Так была заложена новая обитель - Богоявленская. Чтобы устроить его Трифон, взяв с собой ученика Досифея, отправился к Строгановым, в Сольвычегодск. Там встретили Трифона неласково, а проводили с почестями. Привезено было во множестве денег, утвари, книг.

С тех времен стоит в городе Михайло-Архангельская надвратная часовня, срубленная без единого гвоздя, с бойницами для обороны, резной лестницей-галереей. Остались образа почерневшие - Спаса, Божией Матери и Николы Чудотворца. Старее этой часовенки-крепостицы деревянных строений в России, кажется, нет. А возможно, и не только в России. До революции это чудо русского зодчества побывало даже в Париже на выставке.

Баня

Злой ветер гуляет между каменными домами. Вот один, примечательный, со львами над воротами. Это не петербургские львы, таких, скорее, можно найти в старых дониконианских книгах. Говорят, здесь располагалось НКВД. Что сталось с прежними обитателями этого купеческого гнезда, один Бог ведает.

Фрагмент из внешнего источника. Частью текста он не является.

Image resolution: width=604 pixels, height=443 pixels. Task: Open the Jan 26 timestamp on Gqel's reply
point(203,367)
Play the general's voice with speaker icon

Самое страшное место в Слободском - огромная баня. Символ советского зодчества. Один за другим были пущены на эту стройку пять храмов. Не хватило. Тогда в дело пошли каменные купеческие ограды, а их было в городе немало. Я смотрю на эту баню и пытаюсь представить, как в чреве этого чудовища уместилось столько церквей - Преображенская, Сретенская, Владимирский собор... И можно ли их оттуда как-нибудь извлечь, как Иону из кита? А заодно ограды, купцов, монахов - все, что проглотил ненасытный наш век.

*   *   *

По бывшей Анфилатовской, красивому бульвару, сохранившемуся с прежних времен, гуляют слобожане. Слетаются со всех сторон голуби. Двух-этажные особнячки, магазинчики, кафе. Самое красивое здание в городе - колокольня кафедрального Екатерининского собора. Она так хороша, что трудно смотреть без волнения. Окружена какими-то колоннами, елями и, думается, способна украсить столицу. Колоннада, к слову сказать, творение сталинских времен. Хотели построить Пантеон революции, но война помешала. И вот удивительное дело. Место окончательно приобрело какой-то праздничный вид, как на новогодней открытке.

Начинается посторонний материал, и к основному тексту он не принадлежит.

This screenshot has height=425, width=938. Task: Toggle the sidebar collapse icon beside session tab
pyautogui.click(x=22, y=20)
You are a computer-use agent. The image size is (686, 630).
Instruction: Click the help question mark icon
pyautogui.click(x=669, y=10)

Сверяю время с башенными часами на колокольне. Октябрь 1998 года. В городе ни одной гостиницы, и ветер выдувает меня обратно в Вятку.

Вымершее сословие

Каменный центр Слободского подобен огромному костяку. Он хранит память о славе местного купечества, но не дает потомкам дышать свободно. Дома крепки и красивы, глядя на них понимаешь - ничего похожего в этом городе уже построено не будет. Вот, наверное, почему столько денег вбухал Юрий Лужков в храм Христа Спасителя. Как жить дальше, если не чувствуешь своего веса, если мучительно выворачивает твою голову назад, на замечательные деяния предков?

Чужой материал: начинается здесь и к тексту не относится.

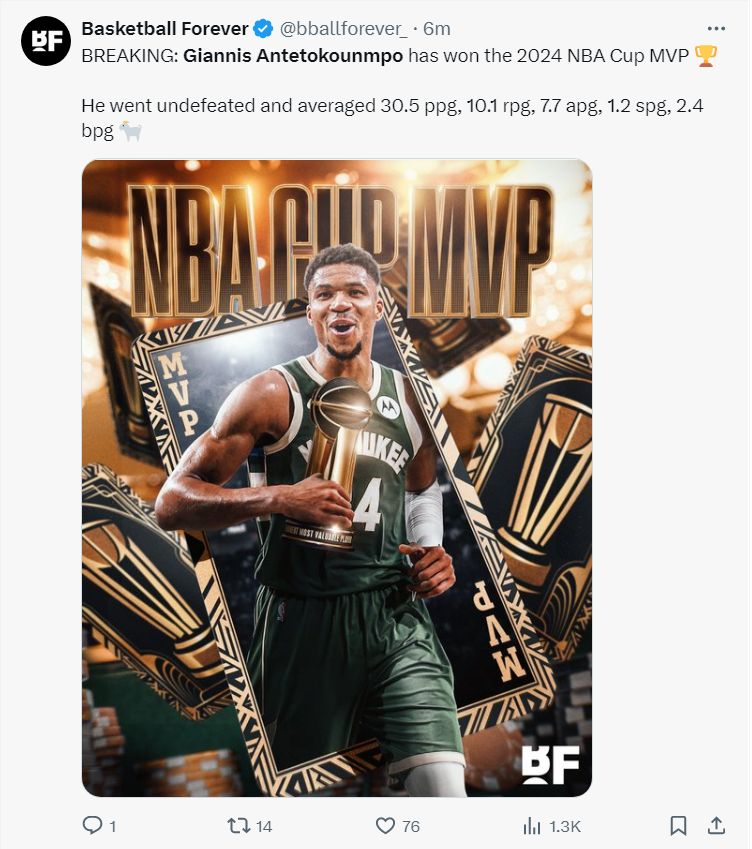Open the 6m timestamp permalink

436,28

Самое громкое имя, которое назовут тебе в Слободском не раз и не два, - Ксенофонт Анфилатов. Писатель Владимир Крупин опубликовал письмо графа Румянцева, отправленное Анфилатову 30 декабря 1805 года:

"Намерение ваше отправить три корабля в Соединенные Американские Штаты его императорское величество принять изволил с особенным удовольствием, повелел вам, как первому из русских, предпринявших такое дело, объявить монаршее свое благоволение и в знак готовности своей награждать полезные начинания высочайше указал не брать пошлин с товаров как с тех, которые вы отправите в Американские Штаты, так и с тех, которые оттуда в российские порты привезутся..."

Наибольшую известность Ксенофонт Алексеев Анфилатов снискал созданием первого в России Общественного банка. Банк был основан для помощи, главным образом, крестьянам, развития торговли, ремесел, хлебопашества.

Он, Ксенофонт, был мощен и мечтателен во всех своих начинаниях. С банком были связаны надежды:

"...торжествующая теперь во вред и угнетение трудолюбивых, но беднейших из купеческого и мещанского сословия граждан, алчная неблагонамеренных людей корысть сама собой угаснет..."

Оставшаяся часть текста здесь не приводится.